▸ Problem to solve
Format the rows from the line with "Where should I" to the line with "Click the 背景 青 suggestion chip", both included, as a JSON list of strings with one string per line, skipping blank lines and leaving out the pictures.

::: Data shown :::

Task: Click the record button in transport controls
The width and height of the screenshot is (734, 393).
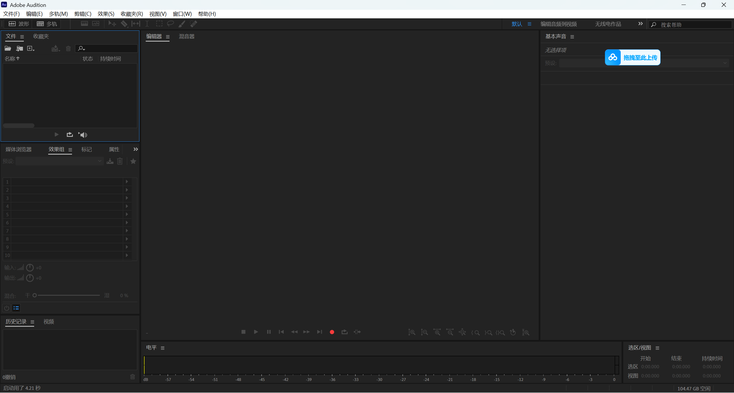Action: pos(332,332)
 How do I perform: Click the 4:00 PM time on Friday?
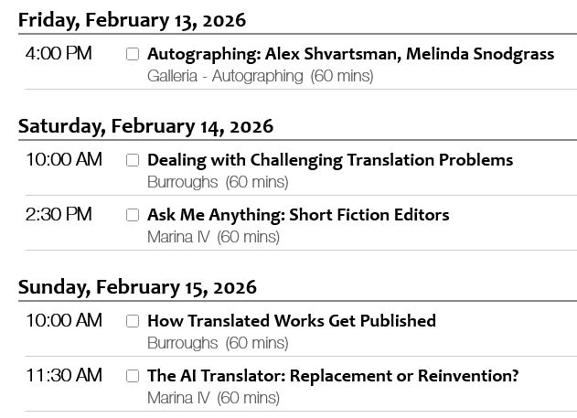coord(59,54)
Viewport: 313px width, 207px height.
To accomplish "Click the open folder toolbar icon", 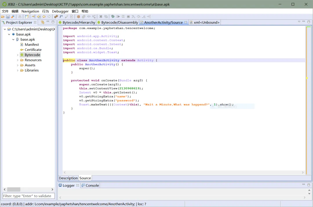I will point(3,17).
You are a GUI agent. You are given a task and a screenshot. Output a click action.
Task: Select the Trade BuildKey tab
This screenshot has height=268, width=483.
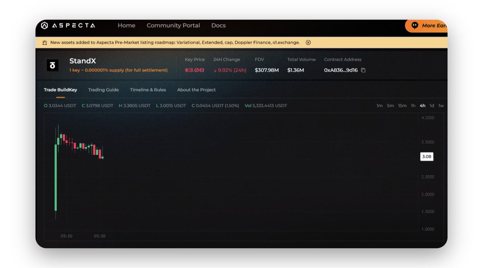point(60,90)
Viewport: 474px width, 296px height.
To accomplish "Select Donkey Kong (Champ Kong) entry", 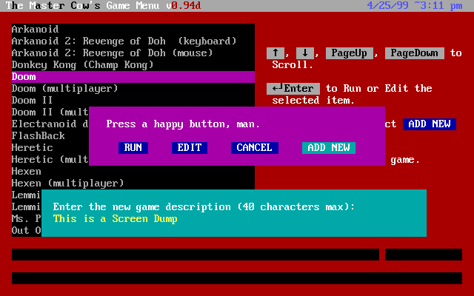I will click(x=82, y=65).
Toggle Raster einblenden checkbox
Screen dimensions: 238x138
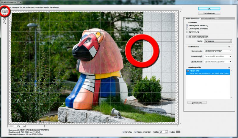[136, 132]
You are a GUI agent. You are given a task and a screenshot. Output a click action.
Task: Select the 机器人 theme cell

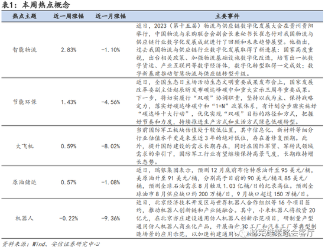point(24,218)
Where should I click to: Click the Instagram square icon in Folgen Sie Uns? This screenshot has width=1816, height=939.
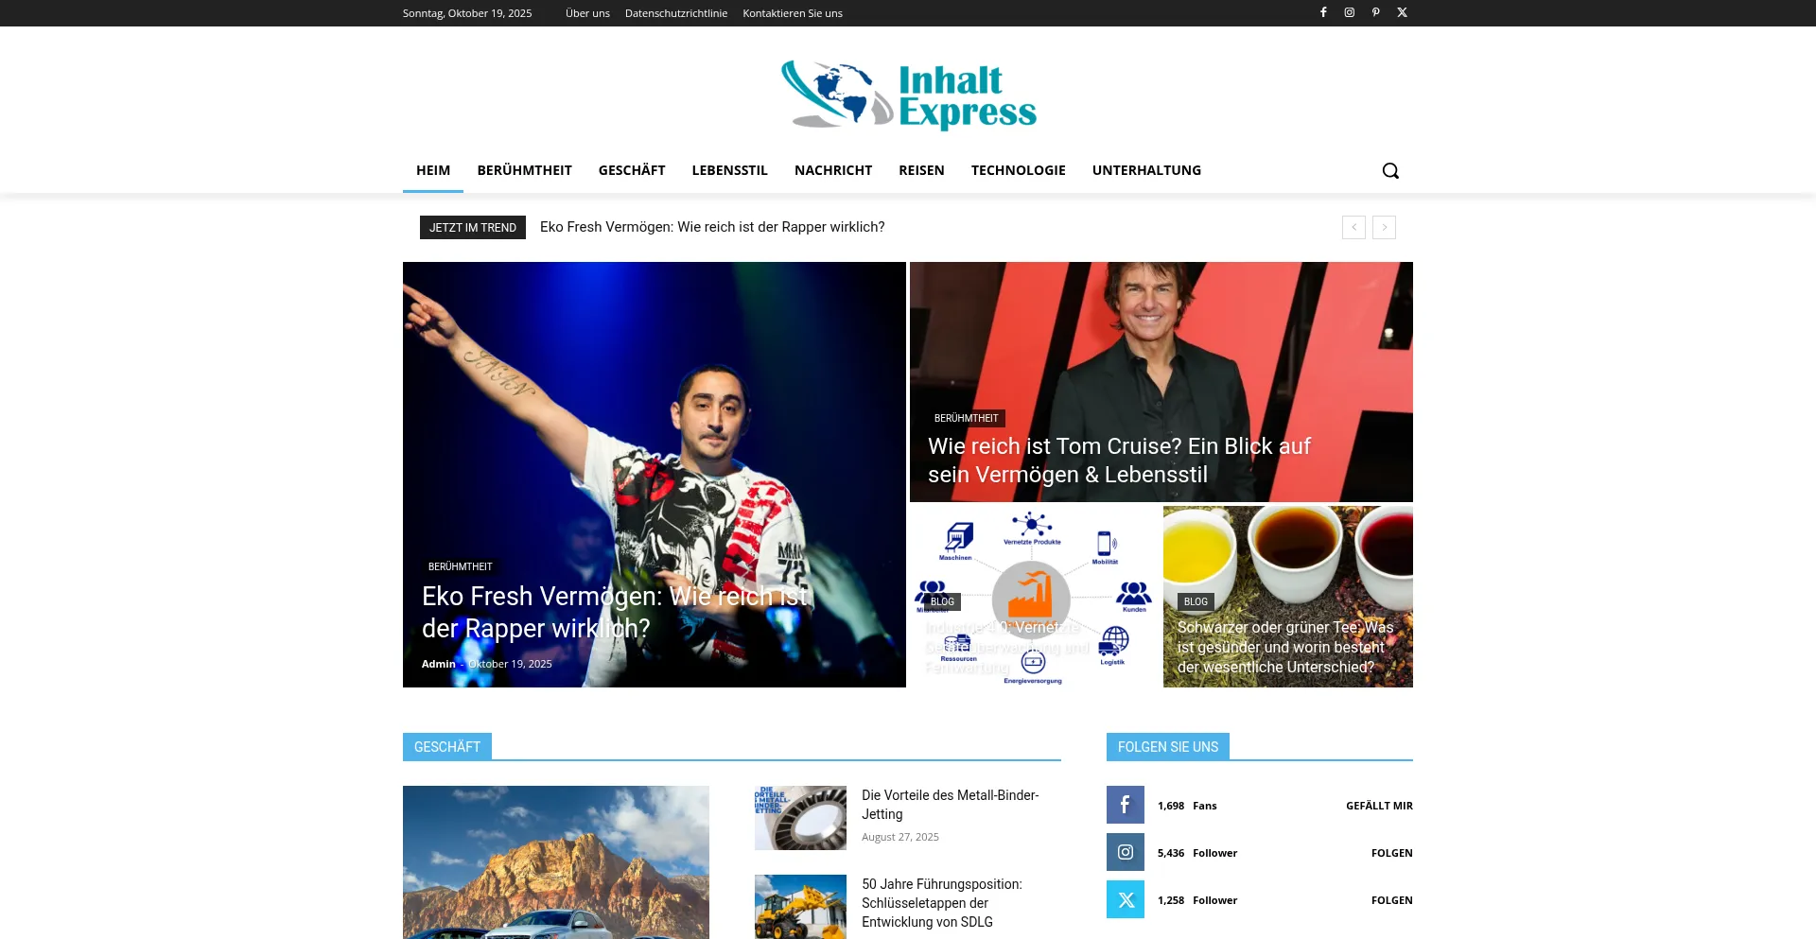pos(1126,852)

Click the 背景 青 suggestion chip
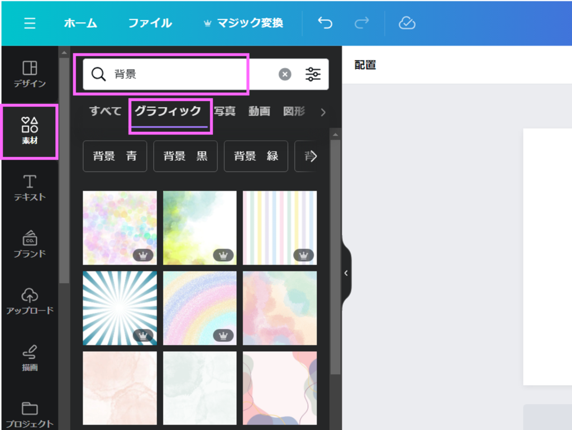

:::
::: Data shown :::

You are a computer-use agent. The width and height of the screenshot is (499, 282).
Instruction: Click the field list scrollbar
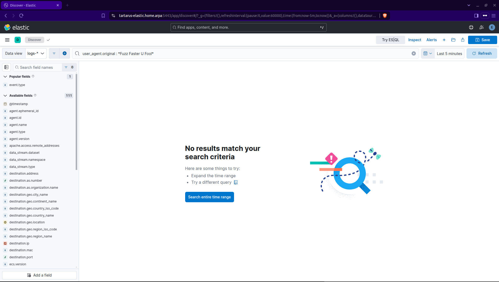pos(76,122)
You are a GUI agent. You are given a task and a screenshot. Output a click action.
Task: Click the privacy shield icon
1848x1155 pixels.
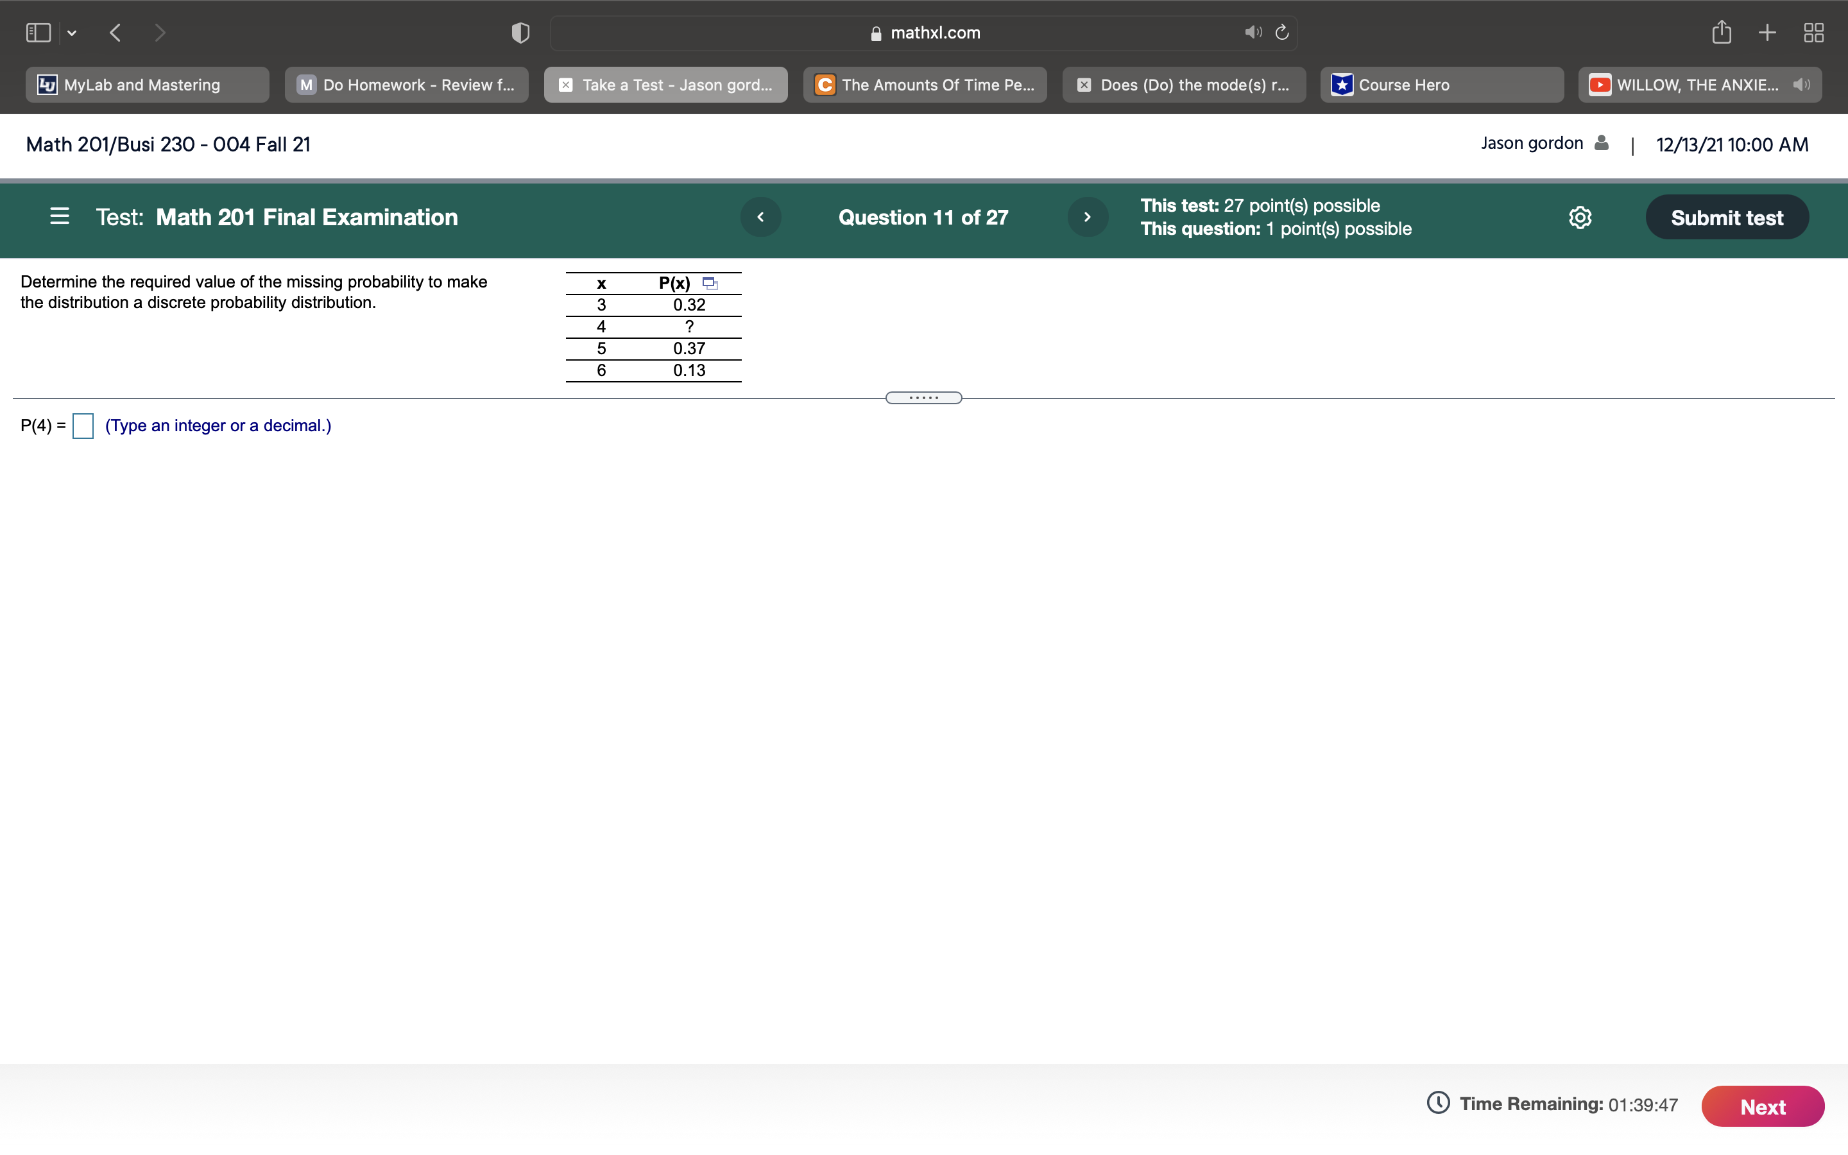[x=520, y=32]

:::

▸ Exercise result
[
  "Where should I click to: Click the Instagram square icon in Folgen Sie Uns? This screenshot has width=1816, height=939.",
  "pos(1126,852)",
  "Click the 背景 青 suggestion chip"
]